### Task requirements
• A. In the piece on bras in Japan, which company had monopolized the Japanese market before Triumph tried to establish its brands there?
• B. Write a continuation of the piece on bras and breast size in Japan, starting after its final sentence.

### Extract provided
------------------------------

Japanese women’s breasts are getting bigger. A case of “you see what you want to see”?
However, considering how much attention big breasted women receive in Japan (there are cases where women have been able to turn into models or stars simply on the basis of their breast size), ... – completely unheard of in other parts of the world, of course.
Which reminds me of an article in the German magazine “SPIEGEL”, published a few years ago, about the efforts of German bra maker “Triumph” to establish their brands on the Japanese market that had so far been monopolized by the Japanese company “Wacoal”. I read that article in a German language class I taught in Hiroshima. The article points out that bras in Japan have always been much more colourful than in Germany, an observation that the women in my class who had experienced both bra cultures could only confirm. Hilarious bra antics: the “One Cup Sake Bra”(no pic): a bra with sake-cups. When the breasts get warmer, Sake starts dripping down. Takes about one hour to get it to body temperature. The Mozart bra which plays “Eine kleine Nachtmusik” when opened. Last year, Triumph Japan honoured the Japanese’s craze for Nostradamus with an “Armageddon Bra”, which has “has a sensor mounted atop one shoulder strap and a “control box” fastened to the front, which ostensibly will warn the wearer of dangerous objects falling from the sky.” None of them shown on Triumph Japan’s homepage. Blast.

------------------------------

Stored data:
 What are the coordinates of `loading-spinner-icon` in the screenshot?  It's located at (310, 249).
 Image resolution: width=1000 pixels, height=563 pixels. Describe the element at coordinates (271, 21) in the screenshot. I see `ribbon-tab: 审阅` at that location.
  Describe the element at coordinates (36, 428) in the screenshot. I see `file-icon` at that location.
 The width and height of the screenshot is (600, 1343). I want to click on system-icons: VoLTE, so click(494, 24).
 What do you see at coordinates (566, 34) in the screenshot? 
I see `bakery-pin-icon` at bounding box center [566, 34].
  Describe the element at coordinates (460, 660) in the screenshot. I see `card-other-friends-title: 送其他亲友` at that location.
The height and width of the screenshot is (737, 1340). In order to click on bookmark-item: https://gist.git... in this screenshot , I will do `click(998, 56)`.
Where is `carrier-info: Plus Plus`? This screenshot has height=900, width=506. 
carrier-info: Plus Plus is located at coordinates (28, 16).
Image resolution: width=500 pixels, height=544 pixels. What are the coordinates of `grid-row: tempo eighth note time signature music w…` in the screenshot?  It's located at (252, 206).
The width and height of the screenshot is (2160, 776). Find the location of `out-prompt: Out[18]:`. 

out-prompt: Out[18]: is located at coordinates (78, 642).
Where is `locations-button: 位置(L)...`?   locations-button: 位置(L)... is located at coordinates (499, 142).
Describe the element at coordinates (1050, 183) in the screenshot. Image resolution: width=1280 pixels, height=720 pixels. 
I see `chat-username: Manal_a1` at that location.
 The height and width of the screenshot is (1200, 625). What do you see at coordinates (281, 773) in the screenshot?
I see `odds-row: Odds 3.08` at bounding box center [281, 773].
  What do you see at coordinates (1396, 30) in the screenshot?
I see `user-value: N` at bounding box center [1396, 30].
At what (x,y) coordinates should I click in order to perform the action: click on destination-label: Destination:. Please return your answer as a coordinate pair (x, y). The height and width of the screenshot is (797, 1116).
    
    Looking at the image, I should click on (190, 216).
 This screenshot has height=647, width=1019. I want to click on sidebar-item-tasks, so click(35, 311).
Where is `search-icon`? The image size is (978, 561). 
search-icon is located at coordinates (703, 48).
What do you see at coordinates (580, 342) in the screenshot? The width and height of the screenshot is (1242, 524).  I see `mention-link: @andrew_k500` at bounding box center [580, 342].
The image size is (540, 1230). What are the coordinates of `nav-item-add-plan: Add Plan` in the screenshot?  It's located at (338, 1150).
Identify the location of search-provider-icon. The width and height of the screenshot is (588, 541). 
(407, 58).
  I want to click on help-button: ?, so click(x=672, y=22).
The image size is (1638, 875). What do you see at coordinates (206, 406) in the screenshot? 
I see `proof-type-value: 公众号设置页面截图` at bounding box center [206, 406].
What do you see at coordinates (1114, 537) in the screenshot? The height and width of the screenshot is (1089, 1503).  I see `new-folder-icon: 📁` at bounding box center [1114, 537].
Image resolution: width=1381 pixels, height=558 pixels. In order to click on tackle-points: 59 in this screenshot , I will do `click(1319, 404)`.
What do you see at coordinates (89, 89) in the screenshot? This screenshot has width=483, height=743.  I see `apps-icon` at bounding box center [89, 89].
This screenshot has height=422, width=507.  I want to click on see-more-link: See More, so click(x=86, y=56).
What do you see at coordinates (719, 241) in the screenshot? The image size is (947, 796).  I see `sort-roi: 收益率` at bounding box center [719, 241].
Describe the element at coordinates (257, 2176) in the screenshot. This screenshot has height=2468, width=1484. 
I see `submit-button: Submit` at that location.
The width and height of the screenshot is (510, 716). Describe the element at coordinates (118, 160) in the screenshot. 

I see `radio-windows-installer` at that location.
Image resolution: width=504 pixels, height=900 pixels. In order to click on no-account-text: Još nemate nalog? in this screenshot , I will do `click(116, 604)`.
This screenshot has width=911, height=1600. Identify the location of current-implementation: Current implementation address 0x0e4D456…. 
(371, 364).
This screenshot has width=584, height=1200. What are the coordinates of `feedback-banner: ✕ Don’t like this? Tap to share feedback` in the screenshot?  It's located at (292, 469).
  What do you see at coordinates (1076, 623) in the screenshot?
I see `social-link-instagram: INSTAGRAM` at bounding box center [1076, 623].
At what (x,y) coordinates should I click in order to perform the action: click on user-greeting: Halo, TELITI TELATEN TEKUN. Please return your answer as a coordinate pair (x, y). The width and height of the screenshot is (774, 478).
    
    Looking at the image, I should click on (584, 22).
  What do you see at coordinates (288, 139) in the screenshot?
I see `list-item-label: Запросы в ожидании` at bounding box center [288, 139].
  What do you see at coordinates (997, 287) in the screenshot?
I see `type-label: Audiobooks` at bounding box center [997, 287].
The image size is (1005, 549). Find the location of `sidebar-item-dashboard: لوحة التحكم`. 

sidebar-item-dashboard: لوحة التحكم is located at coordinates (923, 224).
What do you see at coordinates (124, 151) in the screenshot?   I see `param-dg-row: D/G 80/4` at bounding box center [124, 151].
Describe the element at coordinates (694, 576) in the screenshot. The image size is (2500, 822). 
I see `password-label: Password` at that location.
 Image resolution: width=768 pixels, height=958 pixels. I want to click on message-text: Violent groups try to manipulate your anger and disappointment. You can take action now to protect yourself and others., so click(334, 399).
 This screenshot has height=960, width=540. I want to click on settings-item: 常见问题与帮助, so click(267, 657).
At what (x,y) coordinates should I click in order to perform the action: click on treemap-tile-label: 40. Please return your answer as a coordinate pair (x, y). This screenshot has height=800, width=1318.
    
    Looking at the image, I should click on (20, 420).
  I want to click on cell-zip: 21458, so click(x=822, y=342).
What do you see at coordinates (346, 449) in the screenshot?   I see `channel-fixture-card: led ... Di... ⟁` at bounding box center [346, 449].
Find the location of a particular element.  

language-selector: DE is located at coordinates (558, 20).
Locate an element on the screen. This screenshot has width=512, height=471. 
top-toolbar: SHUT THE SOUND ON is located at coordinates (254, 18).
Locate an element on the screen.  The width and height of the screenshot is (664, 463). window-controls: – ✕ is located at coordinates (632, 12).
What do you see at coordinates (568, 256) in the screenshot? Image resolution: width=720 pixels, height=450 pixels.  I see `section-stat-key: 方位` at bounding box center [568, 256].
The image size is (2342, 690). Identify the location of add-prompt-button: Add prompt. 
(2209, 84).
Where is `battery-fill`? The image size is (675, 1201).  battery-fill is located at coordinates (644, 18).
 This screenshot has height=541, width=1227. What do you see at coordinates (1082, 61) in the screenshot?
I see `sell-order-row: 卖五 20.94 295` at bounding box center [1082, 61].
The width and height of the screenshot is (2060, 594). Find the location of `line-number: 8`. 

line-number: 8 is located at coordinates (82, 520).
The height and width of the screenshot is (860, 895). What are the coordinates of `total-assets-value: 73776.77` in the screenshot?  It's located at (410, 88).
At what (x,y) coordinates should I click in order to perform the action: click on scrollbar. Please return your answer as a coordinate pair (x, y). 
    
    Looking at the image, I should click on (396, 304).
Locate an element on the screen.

------------------------------

### Replies
• A. Wacoal

• B.
Antics aside, I’d still like to know how the increasing consumption of fast-food can be held responsible for bigger breasts. Eat meat, grow meat? If one were to accept the theory that breasts emerged after humans started walking, with full frontal visibility, as a means for women to attract men, one could speculate that bigger breasts are the result of further increasing needs on the part of women to be desired by men. Or, if one were to propound that increased breast-size signals fertility and attracts more males for reproduction, bigger breasts might be viewed as the result of women being, or wanting to be, more fertile. Neither of these theories (or rather, speculations) are particularly favourable explanations for The Modern Woman, so I guess I’d rather stick to them vegetables, stay my own small-breasted self and feel socially progressive.